__The request__: Reproduce the passage of the article on Wall Street etiquette from "Foster broke multiple" to "jail in Tenafly.", word for word.

__Document section__:
• • • • •

The Wall Street Etiquette Guide to Helping Oneself to Other People’s Money

By Pam Martens: March 18, 2014

Sanford (Sandy) Weill, Appearing On CNBC July 25, 2012

In case you haven’t figured it out yet, there is a right way and a wrong way to help yourself to other people’s money on Wall Street. The right way propels you into the one percent replete with mansions and yachts, your name memorialized on buildings, a golden parachute, an office and car for life fronted by defrauded shareholders and regular invitations to appear on CNBC and lecture others on how to structure the financial system.

Then there’s the wrong way – as Gary Foster found out the hard way in June 2012 when he was sentenced to eight years in the slammer for embezzling more than $22 million from Citigroup and compounding his lack of etiquette in the most unforgiveable fashion – he wired the funds to Citigroup’s arch rival, JPMorgan Chase.

Foster broke multiple etiquette rules for stealing money on Wall Street. First, his crime was too simple. He made it just too easy for prosecutors to explain to a jury how he wired funds from various corporate accounts at Citigroup, using fake contract numbers, to his personal accounts at JPMorgan. A man lacking so little criminal creativity is eschewed on Wall Street; he clearly has no future there so he might as well go to jail.

Foster broke another etiquette rule when he had the audacity to buy a luxury home in Tenafly, New Jersey rather than Greenwich, Connecticut. You’re just not going to build an adequate Rolodex of connections to get you out of jail in Tenafly.

Consider Foster’s simple plan with the bold and wickedly creative plan hatched by Sanford (Sandy) Weill to extract money from Citigroup. Weill’s plan became colloquially known on Wall Street as the Count Dracula stock option plan – you simply could not kill it; not even with a silver bullet. You couldn’t prosecute it because Citigroup’s well-paid Board of Directors was rubber-stamping it.

• • • • •

__Material provided__:
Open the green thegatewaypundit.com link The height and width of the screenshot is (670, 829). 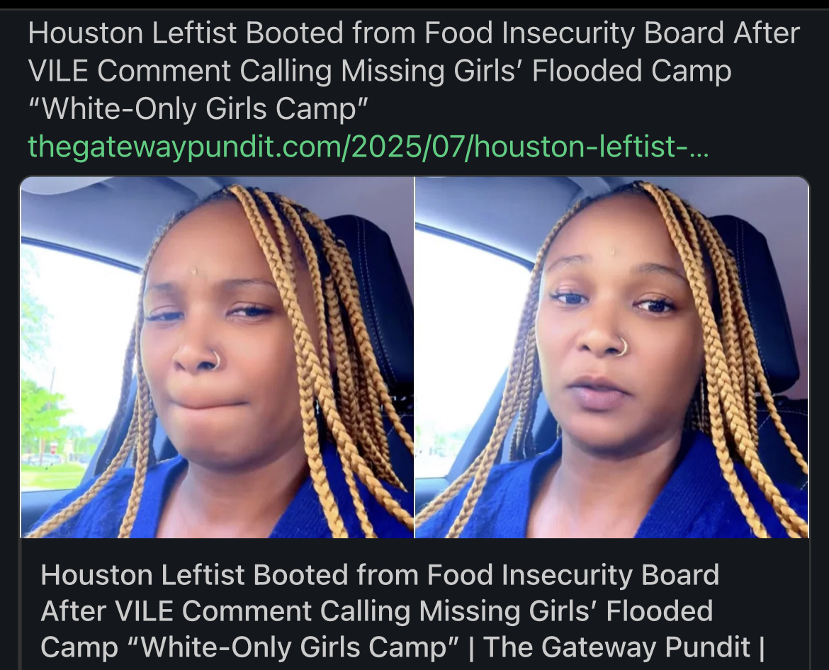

• • • • •

__Completed task__:
Foster broke multiple etiquette rules for stealing money on Wall Street. First, his crime was too simple. He made it just too easy for prosecutors to explain to a jury how he wired funds from various corporate accounts at Citigroup, using fake contract numbers, to his personal accounts at JPMorgan. A man lacking so little criminal creativity is eschewed on Wall Street; he clearly has no future there so he might as well go to jail.

Foster broke another etiquette rule when he had the audacity to buy a luxury home in Tenafly, New Jersey rather than Greenwich, Connecticut. You’re just not going to build an adequate Rolodex of connections to get you out of jail in Tenafly.